■ **WHAT YOU SHOULD DO**: Look through the lines below, find those with the word "will", and copy them.

+++ RECORDS PROVIDED

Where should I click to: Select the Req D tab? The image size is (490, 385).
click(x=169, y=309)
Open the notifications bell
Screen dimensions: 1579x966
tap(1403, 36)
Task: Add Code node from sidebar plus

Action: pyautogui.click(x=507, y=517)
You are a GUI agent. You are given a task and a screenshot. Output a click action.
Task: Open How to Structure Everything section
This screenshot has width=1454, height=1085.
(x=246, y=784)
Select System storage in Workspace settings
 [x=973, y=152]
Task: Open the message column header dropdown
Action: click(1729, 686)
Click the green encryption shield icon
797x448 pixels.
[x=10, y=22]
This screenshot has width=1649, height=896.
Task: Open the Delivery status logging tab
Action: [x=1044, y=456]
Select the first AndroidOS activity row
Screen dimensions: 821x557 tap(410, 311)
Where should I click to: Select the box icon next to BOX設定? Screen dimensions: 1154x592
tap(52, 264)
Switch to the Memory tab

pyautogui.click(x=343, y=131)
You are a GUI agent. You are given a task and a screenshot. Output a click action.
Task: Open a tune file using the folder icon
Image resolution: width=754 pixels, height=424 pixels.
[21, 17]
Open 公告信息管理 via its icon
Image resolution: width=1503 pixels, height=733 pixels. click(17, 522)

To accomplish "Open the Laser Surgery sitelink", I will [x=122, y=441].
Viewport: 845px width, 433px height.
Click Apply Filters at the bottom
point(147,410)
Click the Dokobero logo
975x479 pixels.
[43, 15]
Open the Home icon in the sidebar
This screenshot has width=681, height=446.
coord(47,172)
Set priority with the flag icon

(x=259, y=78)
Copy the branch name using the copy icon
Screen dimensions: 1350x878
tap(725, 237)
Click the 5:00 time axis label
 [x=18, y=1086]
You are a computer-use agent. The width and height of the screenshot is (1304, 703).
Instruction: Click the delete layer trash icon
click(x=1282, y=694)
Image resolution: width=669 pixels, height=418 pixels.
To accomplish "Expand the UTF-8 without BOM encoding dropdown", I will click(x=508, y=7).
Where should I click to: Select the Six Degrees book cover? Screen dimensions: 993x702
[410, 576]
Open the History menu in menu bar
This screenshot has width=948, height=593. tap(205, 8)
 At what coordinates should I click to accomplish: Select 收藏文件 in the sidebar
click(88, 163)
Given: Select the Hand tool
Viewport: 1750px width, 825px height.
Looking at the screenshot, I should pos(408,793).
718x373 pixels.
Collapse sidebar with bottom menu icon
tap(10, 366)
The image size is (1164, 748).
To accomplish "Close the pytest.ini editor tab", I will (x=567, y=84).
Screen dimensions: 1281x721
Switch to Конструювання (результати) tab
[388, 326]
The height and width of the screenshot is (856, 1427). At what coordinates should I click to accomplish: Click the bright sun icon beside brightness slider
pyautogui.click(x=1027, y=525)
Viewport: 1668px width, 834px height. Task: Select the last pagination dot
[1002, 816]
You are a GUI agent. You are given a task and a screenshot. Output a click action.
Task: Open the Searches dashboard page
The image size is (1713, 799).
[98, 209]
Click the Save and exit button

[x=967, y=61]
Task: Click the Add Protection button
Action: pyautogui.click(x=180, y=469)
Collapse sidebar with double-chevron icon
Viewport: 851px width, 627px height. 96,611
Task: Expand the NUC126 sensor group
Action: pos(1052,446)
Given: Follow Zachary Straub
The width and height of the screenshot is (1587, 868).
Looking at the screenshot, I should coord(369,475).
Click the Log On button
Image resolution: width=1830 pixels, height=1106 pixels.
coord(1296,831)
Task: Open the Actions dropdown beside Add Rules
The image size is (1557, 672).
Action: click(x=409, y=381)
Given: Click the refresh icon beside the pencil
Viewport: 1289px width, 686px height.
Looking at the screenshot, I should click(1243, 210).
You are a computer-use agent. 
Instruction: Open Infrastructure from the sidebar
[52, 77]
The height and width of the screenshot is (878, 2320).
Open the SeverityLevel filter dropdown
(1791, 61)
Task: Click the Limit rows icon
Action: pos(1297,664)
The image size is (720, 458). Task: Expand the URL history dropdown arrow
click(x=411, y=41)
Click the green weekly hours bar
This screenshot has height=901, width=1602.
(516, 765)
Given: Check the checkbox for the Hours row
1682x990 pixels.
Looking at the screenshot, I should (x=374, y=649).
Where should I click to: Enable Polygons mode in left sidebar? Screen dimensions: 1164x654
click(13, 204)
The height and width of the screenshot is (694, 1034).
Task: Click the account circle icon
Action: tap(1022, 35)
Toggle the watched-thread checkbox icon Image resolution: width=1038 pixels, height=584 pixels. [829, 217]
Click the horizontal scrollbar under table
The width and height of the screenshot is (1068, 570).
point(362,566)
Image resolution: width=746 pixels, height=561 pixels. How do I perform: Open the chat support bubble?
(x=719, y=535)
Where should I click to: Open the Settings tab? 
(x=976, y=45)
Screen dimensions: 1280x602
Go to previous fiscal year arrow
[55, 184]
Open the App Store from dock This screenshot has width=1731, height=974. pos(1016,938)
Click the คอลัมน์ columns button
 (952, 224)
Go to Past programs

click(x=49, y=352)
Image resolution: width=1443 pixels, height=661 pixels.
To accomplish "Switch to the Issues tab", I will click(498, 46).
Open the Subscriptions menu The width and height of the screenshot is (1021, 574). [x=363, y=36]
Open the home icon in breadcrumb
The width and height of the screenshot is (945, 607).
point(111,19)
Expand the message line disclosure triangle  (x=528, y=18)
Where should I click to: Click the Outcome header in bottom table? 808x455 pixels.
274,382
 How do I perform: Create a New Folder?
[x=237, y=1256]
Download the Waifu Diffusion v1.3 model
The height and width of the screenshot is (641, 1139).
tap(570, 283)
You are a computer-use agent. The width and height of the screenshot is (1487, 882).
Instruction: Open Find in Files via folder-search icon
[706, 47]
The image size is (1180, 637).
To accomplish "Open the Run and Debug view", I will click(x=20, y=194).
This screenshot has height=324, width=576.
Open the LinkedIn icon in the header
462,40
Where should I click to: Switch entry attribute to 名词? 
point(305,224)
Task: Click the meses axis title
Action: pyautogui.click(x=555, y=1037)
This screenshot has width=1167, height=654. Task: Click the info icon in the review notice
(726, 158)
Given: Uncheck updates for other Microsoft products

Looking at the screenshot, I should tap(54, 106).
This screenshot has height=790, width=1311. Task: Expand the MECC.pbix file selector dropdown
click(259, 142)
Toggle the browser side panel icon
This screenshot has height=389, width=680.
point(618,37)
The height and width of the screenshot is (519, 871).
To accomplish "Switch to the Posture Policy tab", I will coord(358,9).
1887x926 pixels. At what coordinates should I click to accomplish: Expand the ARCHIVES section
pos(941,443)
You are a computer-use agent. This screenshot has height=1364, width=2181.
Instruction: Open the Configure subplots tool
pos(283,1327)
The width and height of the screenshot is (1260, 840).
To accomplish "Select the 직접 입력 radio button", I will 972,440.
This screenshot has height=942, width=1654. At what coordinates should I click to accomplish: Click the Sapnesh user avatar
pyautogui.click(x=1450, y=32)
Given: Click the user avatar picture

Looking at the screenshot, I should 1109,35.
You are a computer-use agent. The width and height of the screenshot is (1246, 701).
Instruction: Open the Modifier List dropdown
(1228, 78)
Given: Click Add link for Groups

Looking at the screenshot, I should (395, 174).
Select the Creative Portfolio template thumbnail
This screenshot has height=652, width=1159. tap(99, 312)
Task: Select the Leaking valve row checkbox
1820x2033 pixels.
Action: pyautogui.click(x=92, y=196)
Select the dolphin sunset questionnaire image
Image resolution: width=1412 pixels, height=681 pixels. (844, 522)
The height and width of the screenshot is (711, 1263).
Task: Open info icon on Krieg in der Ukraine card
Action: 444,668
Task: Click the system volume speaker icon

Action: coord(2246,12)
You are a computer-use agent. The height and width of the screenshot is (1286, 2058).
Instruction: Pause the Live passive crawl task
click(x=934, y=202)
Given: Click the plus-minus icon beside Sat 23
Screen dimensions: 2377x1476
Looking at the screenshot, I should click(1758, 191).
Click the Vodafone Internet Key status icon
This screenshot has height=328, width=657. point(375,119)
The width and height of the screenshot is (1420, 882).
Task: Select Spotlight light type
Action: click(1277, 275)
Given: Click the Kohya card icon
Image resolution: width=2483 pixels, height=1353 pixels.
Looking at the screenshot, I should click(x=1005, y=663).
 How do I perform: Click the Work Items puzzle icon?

++++++

■ **EXERCISE RESPONSE**:
To accomplish "Open the Laser Surgery sitelink", I will [x=122, y=441].
To accomplish "Expand the UTF-8 without BOM encoding dropdown", I will click(x=508, y=7).
To accomplish "Close the pytest.ini editor tab", I will (x=567, y=84).
To accomplish "Switch to the Issues tab", I will click(498, 46).
To accomplish "Open the Run and Debug view", I will click(x=20, y=194).
To accomplish "Switch to the Posture Policy tab", I will coord(358,9).
To accomplish "Select the 직접 입력 radio button", I will 972,440.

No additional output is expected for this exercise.